Exercising a Public Trust: Voting

By Kimberly A. Hallquist, Esq

“Your every voter, as surely as your Chief Magistrate, under the same high sanction, though in a different sphere, exercises a public trust." So observed Grover Cleveland, the 22nd President of the United States, in his first inaugural address in 1885. Here in New Hampshire, citizens take elections and voting very seriously. For nearly 90 years, New Hampshire voters have participated in the first-in-the-nation Presidential primary—a tradition that is fiercely guarded. All elections, whether the nationally covered Presidential primary or a local election to elect local officials, are conducted by local officials. It is thus the duty of local officials to ensure that the public trust is not eroded. This is accomplished when every eligible voter is allowed to vote, free of obstacles and intimidation, and when each vote cast is counted. This is an exacting process, spelled out in various state laws, and, in some cases, locally adopted bylaws. Following is a brief overview of what goes into conducting elections that best serve the public trust.

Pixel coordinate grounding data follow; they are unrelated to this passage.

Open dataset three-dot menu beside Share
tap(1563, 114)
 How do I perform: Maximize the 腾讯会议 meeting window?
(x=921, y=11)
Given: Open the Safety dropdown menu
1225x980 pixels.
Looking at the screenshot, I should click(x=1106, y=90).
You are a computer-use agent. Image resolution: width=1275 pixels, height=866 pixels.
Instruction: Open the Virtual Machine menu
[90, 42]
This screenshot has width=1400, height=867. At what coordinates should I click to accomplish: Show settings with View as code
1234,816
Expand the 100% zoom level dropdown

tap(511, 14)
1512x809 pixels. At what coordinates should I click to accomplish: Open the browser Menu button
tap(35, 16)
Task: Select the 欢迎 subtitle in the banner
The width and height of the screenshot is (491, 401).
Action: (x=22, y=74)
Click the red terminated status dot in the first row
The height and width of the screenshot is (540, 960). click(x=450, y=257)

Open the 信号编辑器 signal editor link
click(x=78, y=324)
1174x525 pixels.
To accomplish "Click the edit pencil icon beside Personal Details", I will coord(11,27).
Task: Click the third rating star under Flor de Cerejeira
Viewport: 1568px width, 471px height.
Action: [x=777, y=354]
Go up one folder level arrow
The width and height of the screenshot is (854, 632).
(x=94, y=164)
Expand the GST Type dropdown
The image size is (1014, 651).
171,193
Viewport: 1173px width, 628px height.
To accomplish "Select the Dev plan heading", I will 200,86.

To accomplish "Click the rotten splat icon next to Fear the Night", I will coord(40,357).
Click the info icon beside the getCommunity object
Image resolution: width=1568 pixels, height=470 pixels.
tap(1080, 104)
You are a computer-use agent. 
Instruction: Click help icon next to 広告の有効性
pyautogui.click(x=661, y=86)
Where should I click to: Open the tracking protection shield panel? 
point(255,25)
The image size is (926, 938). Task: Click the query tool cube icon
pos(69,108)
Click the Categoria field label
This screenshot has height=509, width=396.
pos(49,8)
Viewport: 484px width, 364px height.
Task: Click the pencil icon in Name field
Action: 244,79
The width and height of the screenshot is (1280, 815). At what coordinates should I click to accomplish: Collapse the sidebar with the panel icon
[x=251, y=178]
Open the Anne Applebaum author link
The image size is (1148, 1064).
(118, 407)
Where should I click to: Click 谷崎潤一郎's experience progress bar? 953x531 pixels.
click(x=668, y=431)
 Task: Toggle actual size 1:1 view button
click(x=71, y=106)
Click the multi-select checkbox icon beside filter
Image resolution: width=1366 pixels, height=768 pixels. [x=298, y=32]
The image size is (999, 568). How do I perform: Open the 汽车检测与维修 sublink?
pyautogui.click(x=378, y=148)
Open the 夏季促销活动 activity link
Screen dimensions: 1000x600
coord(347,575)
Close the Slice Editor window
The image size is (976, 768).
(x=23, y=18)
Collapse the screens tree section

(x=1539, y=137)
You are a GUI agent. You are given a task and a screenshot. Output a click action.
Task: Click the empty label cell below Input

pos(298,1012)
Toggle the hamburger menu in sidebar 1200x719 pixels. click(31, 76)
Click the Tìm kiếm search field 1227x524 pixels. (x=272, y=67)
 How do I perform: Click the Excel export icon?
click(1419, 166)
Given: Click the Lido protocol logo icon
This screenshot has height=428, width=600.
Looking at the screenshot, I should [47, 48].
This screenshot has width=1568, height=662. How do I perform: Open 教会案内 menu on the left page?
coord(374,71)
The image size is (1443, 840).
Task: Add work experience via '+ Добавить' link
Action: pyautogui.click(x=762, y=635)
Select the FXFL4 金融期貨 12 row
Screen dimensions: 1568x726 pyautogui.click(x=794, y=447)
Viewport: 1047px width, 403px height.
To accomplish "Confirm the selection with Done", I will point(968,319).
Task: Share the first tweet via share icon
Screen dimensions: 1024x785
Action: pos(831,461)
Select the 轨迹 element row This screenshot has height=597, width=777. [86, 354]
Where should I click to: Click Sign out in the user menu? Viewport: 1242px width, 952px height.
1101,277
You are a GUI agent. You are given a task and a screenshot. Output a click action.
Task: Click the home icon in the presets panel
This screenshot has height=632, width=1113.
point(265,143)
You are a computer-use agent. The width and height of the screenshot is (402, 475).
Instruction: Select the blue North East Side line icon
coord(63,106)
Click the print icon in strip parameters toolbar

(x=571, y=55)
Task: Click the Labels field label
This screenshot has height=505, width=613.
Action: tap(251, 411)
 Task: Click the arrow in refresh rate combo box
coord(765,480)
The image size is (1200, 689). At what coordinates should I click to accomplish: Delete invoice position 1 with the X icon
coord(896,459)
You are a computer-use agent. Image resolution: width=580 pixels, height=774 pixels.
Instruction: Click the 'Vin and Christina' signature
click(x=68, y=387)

Q. What goes into pre-election planning?
Many activities, by various local officials, must occur prior to Election Day. The selectmen must make sure there is a suitable place to hold the election. The supervisors of the checklist are responsible for maintaining the checklist and holding sittings to allow citizens to be added to the checklist. The town clerk is responsible for preparing and safeguarding the ballots for local elections or receiving ballots from the Secretary of State for state elections. The clerk is also responsible for processing requests for, and receiving completed, absentee ballots. The moderator must plan for adequate polling staff available for Election Day. RSA Chapter 658. Town elections are conducted in the same manner as state elections pursuant to RSA 669:25, so the rules for election procedures for state elections must be followed for town elections as well.

Q. Whose responsibility is it to inform the public when and where an election will be held?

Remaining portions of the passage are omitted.